__What to do__:
Every single entry must be restated word for word.

__Entries provided__:

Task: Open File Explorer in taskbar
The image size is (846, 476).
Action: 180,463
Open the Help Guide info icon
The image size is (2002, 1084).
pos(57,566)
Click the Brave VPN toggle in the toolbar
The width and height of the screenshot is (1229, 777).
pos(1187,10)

__Response to the task__:
Task: Open File Explorer in taskbar
The image size is (846, 476).
Action: 180,463
Open the Help Guide info icon
The image size is (2002, 1084).
pos(57,566)
Click the Brave VPN toggle in the toolbar
The width and height of the screenshot is (1229, 777).
pos(1187,10)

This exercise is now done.